In written applications, you should convey your relevant skills and experience with impact by using action verbs. These can help make your application stand out, particularly if you start bullet-points with them. Here are some examples:

Accomplished • Achieved • Administered • Advised • Advocated • Analysed • Assembled • Authorised • Awarded • Budgeted • Captained • Chaired • Coached • Completed • Conducted • Co-ordinated • Counselled • Created • Decided • Delivered • Demonstrated • Designed • Determined • Developed • Devised • Directed • Discovered • Earned • Edited • Employed • Enabled • Encouraged • Engineered • Enjoyed • Ensured •  Established • Evaluated • Examined • Expanded • Explained • Facilitated • Founded • Gained • Generated • Handled • Identified • Implemented • Improved • Increased • Initiated • Instituted • Instructed • Interviewed • Invented • Launched • Led • Managed • Marketed • Maximised • Mediated • Negotiated • Obtained • Operated • Organised • Oversaw • Performed • Planned • Prepared • Presented • Prioritised • Produced • Promoted • Raised • Ran • Recognised  • Recommended • Reconciled • Recruited • Represented • Responsible • Saved • Set up • Simplified • Solved • Supervised • Targeted • Transformed

If you lack experience

Job searching without much work experience can be frustrating; employers will tell you that you need more experience, but how are you supposed to get it if no one will hire you? Whether you’re a recent school leaver or a stay-at-home parent re-entering the workforce, below you will find some tips to help you combat your lack of experience in your job search.

Don’t forget to visit our Gaining Skills and Experiences section to discover a range of programmes available to help you build your experience. 

Focus on what you DO have

Experience is important, but so is your attitude to work, personality, motivation, resilience, ideas for the future and your understanding of the organisation and its service – the list is endless, so don’t get too hung up on any one thing.

Don’t forget your soft skills

Soft skills are important to all employers, regardless of the role. Every business needs their staff to be able to communicate well, or be able to contribute to a team. Soft skills are required for every job, therefore, it is just as important to show you have those necessary skills. You’ll then already be in a better position than other candidates who may have the hard skills, but lack your capabilities.

Highlight how you have used these skills practically, to contribute towards your employer’s or university’s financial gain. This will allow you to prove your value to hiring managers.

Be willing to learn

No doubt when starting out in your career or education you had to learn a lot of new information. This is valuable experience, since you’ll have to do it again if you go through a career change.

You should market yourself as adaptable and enthusiastic to learn. By demonstrating this you’ll be gaining an advantage, as technological advancements in most sectors mean things are always developing. If you can show that you’re ready to challenge yourself by learning something new and updating your skill set, you should see serious interest from hiring managers.

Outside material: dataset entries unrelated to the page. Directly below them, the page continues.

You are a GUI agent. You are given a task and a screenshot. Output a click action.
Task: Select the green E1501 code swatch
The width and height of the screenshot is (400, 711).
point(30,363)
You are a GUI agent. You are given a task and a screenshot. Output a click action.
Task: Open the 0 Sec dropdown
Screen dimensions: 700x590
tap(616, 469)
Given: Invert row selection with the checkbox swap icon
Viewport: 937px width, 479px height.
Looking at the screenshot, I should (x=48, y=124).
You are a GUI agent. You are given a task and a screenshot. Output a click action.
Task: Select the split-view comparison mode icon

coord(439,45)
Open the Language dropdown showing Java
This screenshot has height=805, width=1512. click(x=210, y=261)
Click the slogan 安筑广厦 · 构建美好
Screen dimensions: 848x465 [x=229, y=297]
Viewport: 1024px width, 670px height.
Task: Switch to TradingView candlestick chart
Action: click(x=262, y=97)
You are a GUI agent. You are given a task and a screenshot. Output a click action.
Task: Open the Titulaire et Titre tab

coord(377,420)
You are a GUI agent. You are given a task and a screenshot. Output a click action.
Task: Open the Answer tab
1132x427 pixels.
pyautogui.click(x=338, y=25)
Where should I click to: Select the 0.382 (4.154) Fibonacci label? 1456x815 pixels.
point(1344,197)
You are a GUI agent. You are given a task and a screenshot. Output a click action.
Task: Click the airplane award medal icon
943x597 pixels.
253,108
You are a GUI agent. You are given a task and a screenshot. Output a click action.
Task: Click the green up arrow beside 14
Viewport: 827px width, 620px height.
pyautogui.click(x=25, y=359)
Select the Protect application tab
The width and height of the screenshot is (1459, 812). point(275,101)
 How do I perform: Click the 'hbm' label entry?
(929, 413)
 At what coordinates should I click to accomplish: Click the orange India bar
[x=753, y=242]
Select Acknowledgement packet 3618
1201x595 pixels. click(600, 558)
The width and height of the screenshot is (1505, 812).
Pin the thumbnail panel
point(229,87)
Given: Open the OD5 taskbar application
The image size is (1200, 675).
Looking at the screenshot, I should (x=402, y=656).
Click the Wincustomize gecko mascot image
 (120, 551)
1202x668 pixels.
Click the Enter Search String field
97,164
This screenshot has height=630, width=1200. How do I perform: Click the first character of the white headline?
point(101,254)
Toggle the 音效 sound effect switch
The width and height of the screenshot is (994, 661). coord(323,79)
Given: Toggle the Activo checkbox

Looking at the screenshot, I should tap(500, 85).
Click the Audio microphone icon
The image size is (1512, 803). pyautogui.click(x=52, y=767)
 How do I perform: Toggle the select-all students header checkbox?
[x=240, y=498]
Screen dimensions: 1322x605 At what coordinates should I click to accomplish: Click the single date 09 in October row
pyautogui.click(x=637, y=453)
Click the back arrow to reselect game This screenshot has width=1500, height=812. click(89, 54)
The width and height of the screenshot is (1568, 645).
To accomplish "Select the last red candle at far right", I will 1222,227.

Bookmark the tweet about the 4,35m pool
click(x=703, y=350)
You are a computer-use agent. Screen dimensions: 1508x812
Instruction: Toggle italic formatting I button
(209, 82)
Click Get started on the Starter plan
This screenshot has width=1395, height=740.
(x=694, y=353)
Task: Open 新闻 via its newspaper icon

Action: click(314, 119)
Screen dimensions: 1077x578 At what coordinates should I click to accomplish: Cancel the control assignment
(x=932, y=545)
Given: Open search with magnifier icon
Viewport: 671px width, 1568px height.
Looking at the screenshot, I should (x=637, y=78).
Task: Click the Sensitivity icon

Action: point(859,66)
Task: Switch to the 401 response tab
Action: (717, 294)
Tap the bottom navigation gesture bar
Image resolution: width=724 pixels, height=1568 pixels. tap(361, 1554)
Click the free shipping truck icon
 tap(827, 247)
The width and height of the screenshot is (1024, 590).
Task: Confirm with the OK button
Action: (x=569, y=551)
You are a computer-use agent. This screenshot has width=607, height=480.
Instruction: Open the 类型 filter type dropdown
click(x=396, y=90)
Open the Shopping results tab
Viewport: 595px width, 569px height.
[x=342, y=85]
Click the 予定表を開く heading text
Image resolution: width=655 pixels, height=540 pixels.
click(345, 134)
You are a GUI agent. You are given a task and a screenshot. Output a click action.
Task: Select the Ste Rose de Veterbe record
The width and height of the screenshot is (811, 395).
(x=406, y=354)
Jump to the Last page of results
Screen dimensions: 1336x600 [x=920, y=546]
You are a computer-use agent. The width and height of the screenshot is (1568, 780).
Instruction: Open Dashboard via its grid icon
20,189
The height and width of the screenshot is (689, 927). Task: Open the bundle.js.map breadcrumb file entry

Whether you fancy a career change, are noticing signs you need a new job or have recently graduated and looking for a new role in a different sector, demonstrating your adaptability and enthusiasm can help you move in the right direction.

Think outside the job

Want some free advice? Treat your extra-curricular activities like jobs. Evidence shows that employers are willing to take voluntary experience into account when considering a candidate for a role. Therefore, spend time mentally sifting through the last 10 years and think about the times you may have volunteered at a company, conducted charity work, completed mandatory work experience in high school – anything that will look good on a CV. It may not have been paid work, but you certainly would have gained some valuable skills doing it.

If you want the job, then go for it

Don’t apply for a shift manager job if you’ve never worked a shift – obviously. But if you fit most of the qualifications for a job except the experience level, consider applying anyway. Employers may ask for a year or two of experience, but if you have a great personality and stand out they’re likely to consider you. Don’t forget to show off your positive attitude, excitement and willingness to learn.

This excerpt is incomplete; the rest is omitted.